そのためにも物理的な恩恵に溺れることなく、当初から具わった生命の尊さに感謝して、与えられた環境と境遇を素直に受け入れて、明るい気持ちで前向きに生きてゆく…。

素朴であると言うことは何事にも囚われない心持ちで生きると言うことです。

興味関心が強すぎると心身ともに沢山の重荷を背負って歩くことになり、その事実に気付くことなく時を重ねるなら、いつしか重荷が自重でもあるかのような錯覚に落ち入り、そのまま更に時を重ねれば魂に於いては負の財産(マイナスの傾向性)となって来世に持ち越すことになるのです。

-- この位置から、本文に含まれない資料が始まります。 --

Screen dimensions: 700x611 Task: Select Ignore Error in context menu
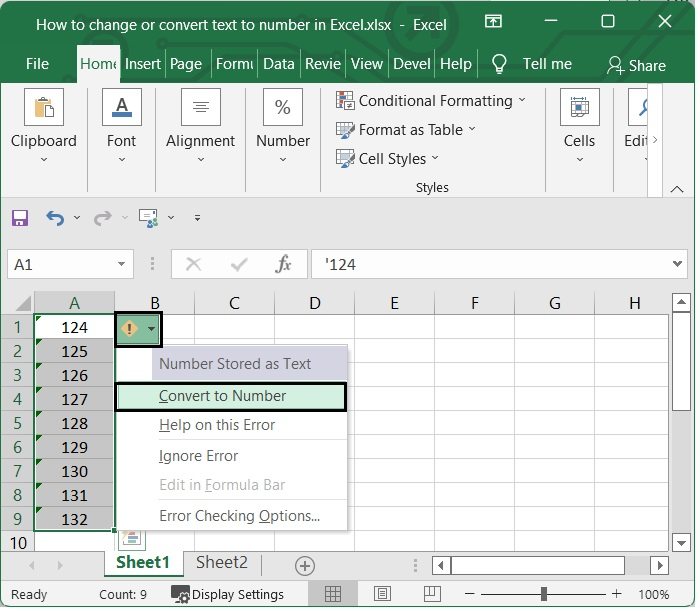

人間の生命の実相には本来は何物も付着物は必要ありません。

そのままで完全円満な自己展開をするのが本筋なのです。

心(生命の実相)が根本にあって、その愛念を実現させるために必要なアイテムを後から引き寄せるのが正しい流れであります。

誰かのモノマネをして先に形(アイテム)だけを揃えて、後から大義名分を当て嵌める人生は本末転倒なのです。

『素朴』の徳目を磨くためには、そよ吹く風のような心持ちで付かず離れず…。

こうした一定の距離感を保つ工夫を要します。

どんなに興味関心が強くても、程よい頃合いで身を引く姿勢を貫くことです。

自他ともに少々物足りないぐらいで丁度良い…。

いったん身を引いて客観視することが出来れば、次回のトライは五分の力量でも十分に前回の域を越えてゆくでしょう。

あれこれと降りかかる恐怖観念を振り払うアイテムを用意する前に、ちょっと身を引いて全体像を眺望するだけで正しい道筋が確認出来るのです。

常に敵対するものを想定する人生には安住の地がありません。

もちろん魂の成育段階が初期にある場合は、本人の尺度を起点にして相対するものに臨むという姿勢も必要ですが、それでも一定の域に達すると闘わざることこそ道の極みであると悟られた宮本武蔵の心境に達するのです。

達人は自我を払拭する修行を積んでいるので、相手の動行が手に取るように見えるのであります。

そよ吹く風は全面に障害物があっても弄する事なく擦り抜けてゆきます。

向かうべき夢(目標地点)があるなら、強大な障害に当たって砕けるよりも、道(選択肢)を変えるという余裕(柔軟な心)も持ち合わせて下さい。

そのためにも『素朴』の徳目は磨き続ける価値があります。